I have posted live copies of the Zoho Show slideshows that Jutta and I used; and I will write my argument up as a self-contained essay soon. Here I want to note that these themes related to a third notion, which bubbled through both of them: the idea of enriched access.
Some people were concerned primarily with the notion of who was doing the access; how that who could be authenticated; and how we could manage the myriad different whos that we were creating for ourselves. Others were concerned with the relationship bewteen our primary self and our secondary selves (between the actor and the character, for example). Still others were concerned with what we can access and under what conditions; and the effect that these conditions have on the learning process.
Some of this was resolved at the level of theory and philosophy, and some of it devolved into practical requests and suggestions. A practical area that interested me concerns the introduction of enriched access to materials in Second Life. There has been talk about html on a prim for several years now, but nothing has been released. It seems to me that this would make an immediate difference to the richness of material available in-world.
At a simple level t would mean that billboards and displays could be centralised on a web server outside Linden Labs and catalogued, controlled and updated much more easily. At the moment any billboards have to be loaded into Second Life as textures – and those textures have to reside in the inventory of a particular resident. If this material lived on a server that I controlled then I could establish a permissions system for the billboard editor that had nothing whatsoever to do with Second Life.
This would, I think, not only make my life easier. It would make Linden Labs life easier too, since the permissions system and assets servers would be called upon to do several things less.
However, there is another possible use of the web inside Second Life, which would be equally, if not more, powerful. At the moment I can script an object to show a so-called notecard when it is touched. This causes a two dimensional window to appear in the interface. This displays text in a fairly primitive (that is, unformatted) way. If it was possible to cause an object to call up a two dimensional window containing a web page, then “notecards” could become fully styled multimedia objects capable of containing forms that could be sent to my servers.
If this was possible then it should be possible to make one more leap. To embed the Zoho api into the Second Life viewer in such a way that residents with Zoho accounts could work, edit and share documents inside the Second Life viewer. The current moves on the web towards aggregation make perfect sense, because most people want their multiple identities accessible from one place. For this reason Zoho and GMail are both available from with your Facebook profile.
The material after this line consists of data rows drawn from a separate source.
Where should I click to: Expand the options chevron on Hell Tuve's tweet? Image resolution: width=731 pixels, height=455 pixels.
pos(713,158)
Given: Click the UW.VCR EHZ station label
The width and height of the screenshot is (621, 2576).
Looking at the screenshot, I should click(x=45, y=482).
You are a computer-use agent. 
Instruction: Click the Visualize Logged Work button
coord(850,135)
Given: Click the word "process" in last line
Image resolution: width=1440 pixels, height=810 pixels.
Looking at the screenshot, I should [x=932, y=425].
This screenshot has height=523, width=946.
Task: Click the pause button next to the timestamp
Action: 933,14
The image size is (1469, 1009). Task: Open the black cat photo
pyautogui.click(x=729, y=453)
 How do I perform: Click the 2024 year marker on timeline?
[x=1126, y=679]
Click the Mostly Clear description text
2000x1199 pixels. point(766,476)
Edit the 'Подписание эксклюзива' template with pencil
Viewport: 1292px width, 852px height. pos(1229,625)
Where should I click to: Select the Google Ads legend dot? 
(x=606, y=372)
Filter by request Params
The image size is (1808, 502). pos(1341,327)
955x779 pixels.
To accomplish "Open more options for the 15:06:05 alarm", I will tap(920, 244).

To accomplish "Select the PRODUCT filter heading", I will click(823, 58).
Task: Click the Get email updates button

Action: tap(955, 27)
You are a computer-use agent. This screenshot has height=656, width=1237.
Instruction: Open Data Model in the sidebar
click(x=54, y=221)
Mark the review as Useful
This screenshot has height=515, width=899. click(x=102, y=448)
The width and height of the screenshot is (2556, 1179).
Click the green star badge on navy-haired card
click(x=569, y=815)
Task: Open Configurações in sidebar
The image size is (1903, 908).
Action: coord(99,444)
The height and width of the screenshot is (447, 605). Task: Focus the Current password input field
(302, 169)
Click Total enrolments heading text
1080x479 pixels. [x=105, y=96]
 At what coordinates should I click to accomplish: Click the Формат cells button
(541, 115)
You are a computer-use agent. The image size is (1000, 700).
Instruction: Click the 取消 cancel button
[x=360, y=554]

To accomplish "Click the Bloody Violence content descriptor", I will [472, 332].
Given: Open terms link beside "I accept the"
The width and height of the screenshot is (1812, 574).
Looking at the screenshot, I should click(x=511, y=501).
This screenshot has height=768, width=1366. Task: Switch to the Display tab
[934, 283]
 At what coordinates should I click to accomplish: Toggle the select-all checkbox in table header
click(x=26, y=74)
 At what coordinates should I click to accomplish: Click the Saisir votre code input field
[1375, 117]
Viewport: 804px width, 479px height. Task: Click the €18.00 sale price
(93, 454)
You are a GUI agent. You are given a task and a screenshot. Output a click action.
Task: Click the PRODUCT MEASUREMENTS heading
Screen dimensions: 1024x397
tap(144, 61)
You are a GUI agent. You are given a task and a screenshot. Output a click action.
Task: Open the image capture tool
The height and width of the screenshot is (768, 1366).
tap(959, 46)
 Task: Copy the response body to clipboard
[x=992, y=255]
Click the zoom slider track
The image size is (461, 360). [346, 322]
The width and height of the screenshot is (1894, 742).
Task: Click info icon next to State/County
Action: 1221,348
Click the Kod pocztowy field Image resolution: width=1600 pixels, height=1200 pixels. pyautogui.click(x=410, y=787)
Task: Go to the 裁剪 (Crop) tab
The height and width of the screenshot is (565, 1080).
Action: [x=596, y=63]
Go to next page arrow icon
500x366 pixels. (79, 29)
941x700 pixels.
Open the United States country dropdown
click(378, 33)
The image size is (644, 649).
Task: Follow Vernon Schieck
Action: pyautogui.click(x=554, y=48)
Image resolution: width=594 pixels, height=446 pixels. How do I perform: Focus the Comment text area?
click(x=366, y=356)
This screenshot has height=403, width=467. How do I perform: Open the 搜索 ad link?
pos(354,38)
This means that the Facebook team can get on with developing the platform as an aggregated place for enriched access without having to do all the heavy lifting themselves. Given the Second Life team’s workload, and given its potential as a platform for both immersion and augmentation, I hope they consider going down a similar path.
To be able to work jointly on shared documents inside Second Life would provide a major leap forward for both education and business users.